Volcanic splendor of the busy yet quiet Tangkuban Perahu
By Simon Marcus Gower
TANGKUBAN PERAHU, West Java (JP): It is a famous and popular natural sight of wonder in Indonesia. Each day sees dozens; perhaps hundreds of visitors arrive to see it. It is, then, a busy point of destination; but though there may be crowds and though there is no sense of having glimpsed a rarely seen natural wonder, this in no way detracts from the awe of seeing the volcanic crater of Mount Tangkuban Perahu.
Many visitors to this volcanic mountain may stop off in the West Java provincial capital Bandung that lies some 50 kilometers south; but also south of the mountain is the small resort/market town of Lembang.
This town, only around 25 kilometers from the volcano, is a more convenient and less crowded stopping point. Lembang has seen some, but not much, development over the past few years. This means that in and around the town there is now a good range of hotels and hostels.
Larger upmarket hotels occupy strategic and attractive locations that may attract the likes of conferences whilst smaller homestay type accommodation is available to backpacking or camping customers.
Lembang, however, is no more than a stop-off point for the traveler. The horse-drawn carts that trot around the town may have an appealing look but there is no leisure or pleasure function being fulfilled by this antiquated and quaint mode of transport. The carts have a definite utility function and the horses pulling them are not pretty ponies but are clearly workhorses. They carry paying customers and substantial amounts of farm produce to and from the town's lively market.
The town lies on the upland plateau above the city of Bandung; but to reach the volcanic peak of Tangkuban Perahu a considerable ascent still lies ahead. Setting out on Lembang's very own Jalan Tangkuban Perahu the road is a near constant gradient upwards. As the road sweeps up and through the richly fertile countryside an almost endless ribbon of deep green rice fields is passed and the elevation of the ascent becomes apparent.
·····
## Given problem A
Update the Tangkuban Perahu article: write out everything from "Volcanic splendor of" down to "town of Lembang.", changing "natural wonder" to "natural marvel".
## Given problem B
Answer these questions from the Tangkuban Perahu article, one per line:
(i) How far south of the mountain does Bandung lie?
(ii) What do the horse-drawn carts in Lembang carry?
(iii) On which road does the ascent from Lembang set out?
## Given problem C
Resume the Tangkuban Perahu article after its last sentence, keeping its style.

## Collected data
·····
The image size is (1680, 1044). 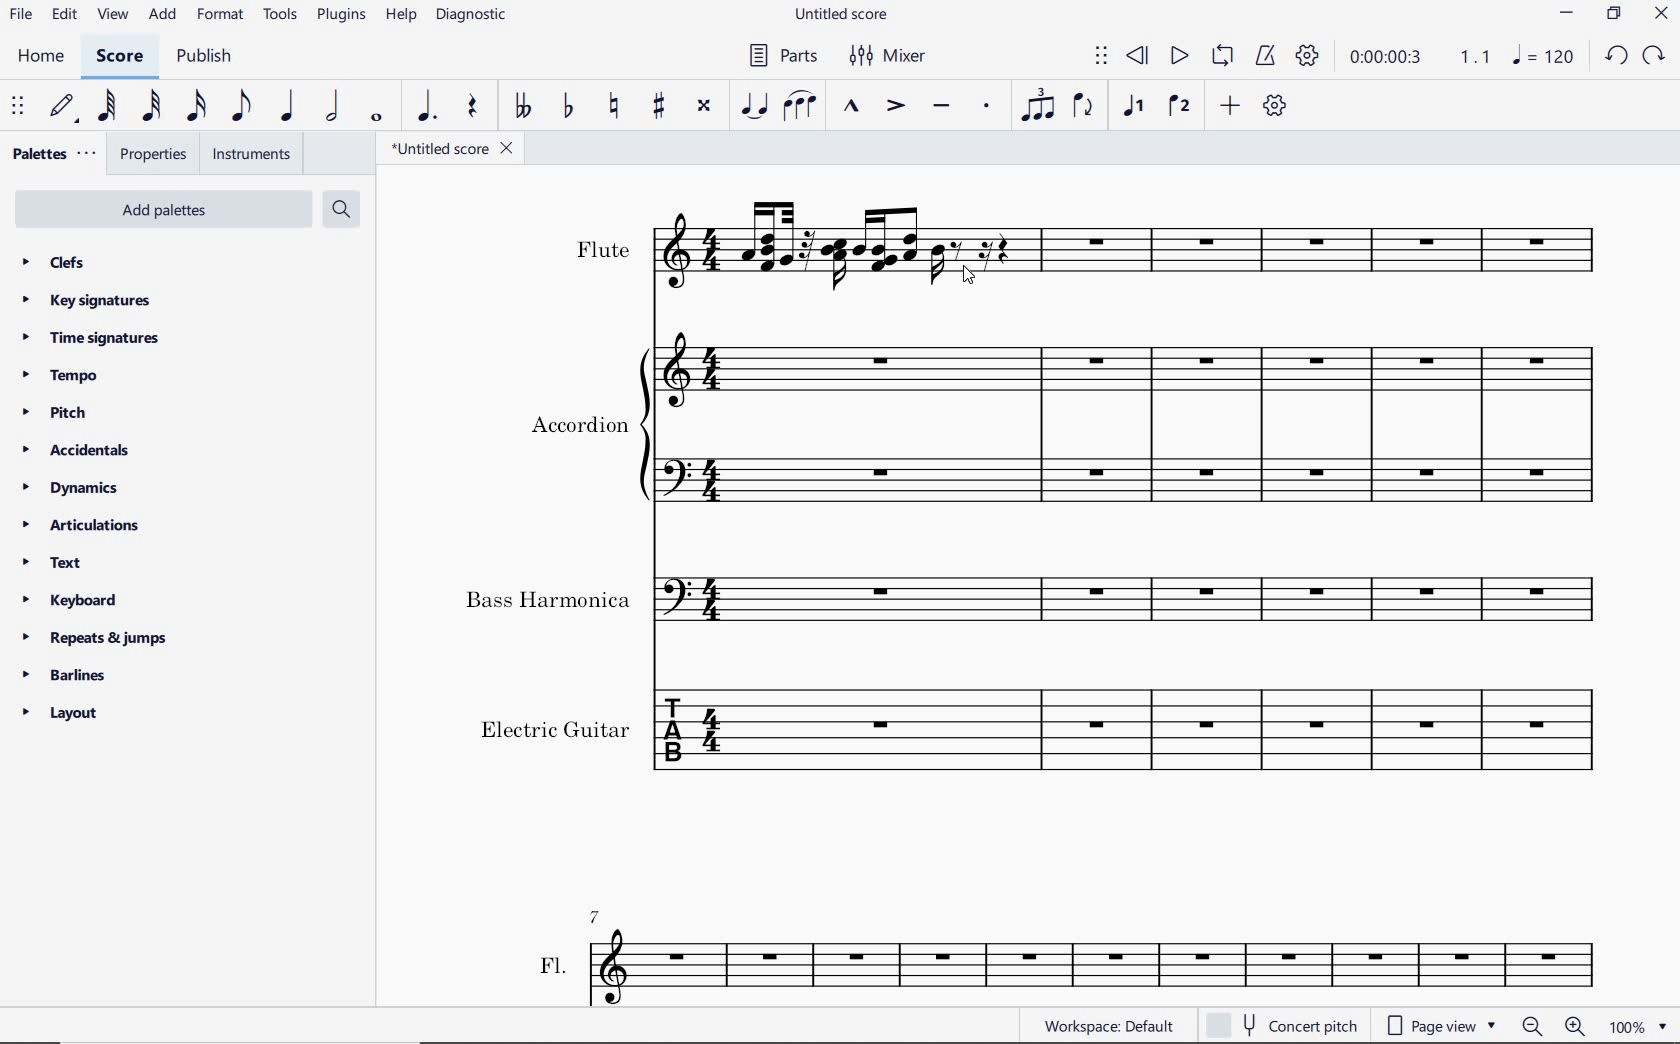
·····
## Expected answer A
Volcanic splendor of the busy yet quiet Tangkuban Perahu
By Simon Marcus Gower
TANGKUBAN PERAHU, West Java (JP): It is a famous and popular natural sight of wonder in Indonesia. Each day sees dozens; perhaps hundreds of visitors arrive to see it. It is, then, a busy point of destination; but though there may be crowds and though there is no sense of having glimpsed a rarely seen natural marvel, this in no way detracts from the awe of seeing the volcanic crater of Mount Tangkuban Perahu.
Many visitors to this volcanic mountain may stop off in the West Java provincial capital Bandung that lies some 50 kilometers south; but also south of the mountain is the small resort/market town of Lembang.

## Expected answer B
(i) Some 50 kilometers.
(ii) Paying customers and substantial amounts of farm produce, to and from the town's market.
(iii) Jalan Tangkuban Perahu.

## Expected answer C
On a clear day views all the way down to the low lying city of Bandung may be seen and as the foothills of Tangkuban Perahu are ascended the accompanying change in air pressure may cause one to swallow to relieve the pressure in one's ears. Also, the change in temperature will be both felt and seen as local people will often be seen wearing jackets or even knitted hats to ward off the cold. Finally, as you pass through a gateway and into the parkland that surrounds the mountain, the tall pine trees tell you that this is not an area of tropical climes and palm trees.
Even having passed into the parkland there still remains a considerable distance and further ascent to go. Soon hill walkers and campers will be seen and some of the more weary ones may hitch a ride -- the climb is not for the weak. But the climb does not have to be made on foot.
Indeed a primary reason for the crowds that do make the ascent to the crater is that a good road runs right up to the crater's edge. Thus, though engines may strain and gears may crunch as drivers stir their vehicles ever upward and onward the hard work of climbing to the crater may be left to the combustion engine.
Upon arrival at the crater crowds of souvenir sellers and the sulfur stench of the volcano will be the first encounters. Both may be somewhat overwhelming but both can be easily dealt with.
The number of hawkers may be overwhelming but they are not pushy and once they have heard a polite "no thank you" they will leave you alone.
The smell of the sulfur will also "leave you alone" but only if you are downwind of it. A quick check of which way the wind is blowing is, thus, wise.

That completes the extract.